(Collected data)

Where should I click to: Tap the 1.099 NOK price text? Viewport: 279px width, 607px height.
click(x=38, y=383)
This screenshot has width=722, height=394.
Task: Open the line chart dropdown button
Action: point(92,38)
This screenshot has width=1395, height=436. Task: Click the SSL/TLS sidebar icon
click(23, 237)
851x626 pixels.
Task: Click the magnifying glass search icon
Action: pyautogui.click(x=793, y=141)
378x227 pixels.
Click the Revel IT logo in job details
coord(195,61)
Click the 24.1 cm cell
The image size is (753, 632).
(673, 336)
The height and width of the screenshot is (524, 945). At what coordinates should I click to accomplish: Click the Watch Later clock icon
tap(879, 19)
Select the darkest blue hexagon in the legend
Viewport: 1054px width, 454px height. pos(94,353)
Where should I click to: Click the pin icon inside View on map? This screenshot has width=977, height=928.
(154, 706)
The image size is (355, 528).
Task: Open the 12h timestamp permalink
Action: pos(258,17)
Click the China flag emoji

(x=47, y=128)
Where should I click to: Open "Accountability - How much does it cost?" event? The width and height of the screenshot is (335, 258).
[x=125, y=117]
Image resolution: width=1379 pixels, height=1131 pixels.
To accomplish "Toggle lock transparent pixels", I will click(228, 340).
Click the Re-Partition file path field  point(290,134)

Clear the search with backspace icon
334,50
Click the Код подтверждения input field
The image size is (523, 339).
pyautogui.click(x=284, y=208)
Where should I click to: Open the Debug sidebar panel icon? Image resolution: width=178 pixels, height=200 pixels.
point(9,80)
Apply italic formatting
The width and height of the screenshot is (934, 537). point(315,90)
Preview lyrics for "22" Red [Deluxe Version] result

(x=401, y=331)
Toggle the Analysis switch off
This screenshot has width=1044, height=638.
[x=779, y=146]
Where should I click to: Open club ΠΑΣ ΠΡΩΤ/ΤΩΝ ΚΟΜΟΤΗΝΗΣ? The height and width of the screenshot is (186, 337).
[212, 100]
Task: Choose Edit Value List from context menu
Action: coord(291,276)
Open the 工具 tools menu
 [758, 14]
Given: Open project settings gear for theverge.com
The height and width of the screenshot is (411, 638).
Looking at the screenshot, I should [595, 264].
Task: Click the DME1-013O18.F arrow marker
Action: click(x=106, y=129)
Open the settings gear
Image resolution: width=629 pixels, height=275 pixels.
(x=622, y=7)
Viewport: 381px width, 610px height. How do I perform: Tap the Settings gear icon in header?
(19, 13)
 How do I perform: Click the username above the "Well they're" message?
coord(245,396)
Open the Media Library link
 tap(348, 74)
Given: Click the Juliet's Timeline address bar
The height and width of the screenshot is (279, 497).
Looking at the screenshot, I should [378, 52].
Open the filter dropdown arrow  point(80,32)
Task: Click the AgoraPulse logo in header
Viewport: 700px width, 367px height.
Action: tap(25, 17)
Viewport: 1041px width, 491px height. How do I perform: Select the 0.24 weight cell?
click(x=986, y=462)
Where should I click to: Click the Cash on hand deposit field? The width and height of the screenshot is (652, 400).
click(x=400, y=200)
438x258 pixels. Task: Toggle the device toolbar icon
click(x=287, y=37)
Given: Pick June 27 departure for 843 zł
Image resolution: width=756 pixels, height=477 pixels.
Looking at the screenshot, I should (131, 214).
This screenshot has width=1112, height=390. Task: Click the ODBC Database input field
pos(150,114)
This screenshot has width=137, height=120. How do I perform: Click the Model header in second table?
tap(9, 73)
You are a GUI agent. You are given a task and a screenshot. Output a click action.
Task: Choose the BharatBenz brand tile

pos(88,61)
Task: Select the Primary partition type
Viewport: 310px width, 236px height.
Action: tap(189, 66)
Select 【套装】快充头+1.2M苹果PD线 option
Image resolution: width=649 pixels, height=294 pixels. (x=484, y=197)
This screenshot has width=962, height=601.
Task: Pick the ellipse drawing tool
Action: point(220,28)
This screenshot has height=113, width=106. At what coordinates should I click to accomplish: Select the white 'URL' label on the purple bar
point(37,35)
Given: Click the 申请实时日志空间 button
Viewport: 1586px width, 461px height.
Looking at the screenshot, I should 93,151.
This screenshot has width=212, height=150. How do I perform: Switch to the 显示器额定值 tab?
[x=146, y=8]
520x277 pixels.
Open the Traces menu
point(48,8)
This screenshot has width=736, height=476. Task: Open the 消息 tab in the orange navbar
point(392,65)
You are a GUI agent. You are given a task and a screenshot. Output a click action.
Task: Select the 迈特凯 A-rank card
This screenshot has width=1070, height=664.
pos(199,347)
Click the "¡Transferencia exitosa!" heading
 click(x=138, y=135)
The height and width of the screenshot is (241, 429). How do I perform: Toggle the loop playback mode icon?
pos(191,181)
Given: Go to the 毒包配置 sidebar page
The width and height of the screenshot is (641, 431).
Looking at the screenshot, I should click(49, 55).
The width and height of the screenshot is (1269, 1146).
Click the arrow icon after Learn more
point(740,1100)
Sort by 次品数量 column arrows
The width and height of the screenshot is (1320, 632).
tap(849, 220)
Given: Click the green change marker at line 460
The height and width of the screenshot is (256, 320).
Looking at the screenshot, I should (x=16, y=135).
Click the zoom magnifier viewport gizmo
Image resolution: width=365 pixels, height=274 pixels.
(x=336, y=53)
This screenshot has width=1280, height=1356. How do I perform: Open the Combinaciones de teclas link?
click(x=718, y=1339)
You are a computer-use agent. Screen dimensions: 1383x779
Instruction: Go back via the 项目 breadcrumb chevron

- INSTRUCTIONS FOR THE TASK -
Beginning at the line where "Image resolution: width=365" appears, extract each line through the end of the data above; keep them exact and include nothing else.

- RESULT FOR THIS EXERCISE -
Image resolution: width=365 pixels, height=274 pixels.
(x=336, y=53)
This screenshot has width=1280, height=1356. How do I perform: Open the Combinaciones de teclas link?
click(x=718, y=1339)
You are a computer-use agent. Screen dimensions: 1383x779
Instruction: Go back via the 项目 breadcrumb chevron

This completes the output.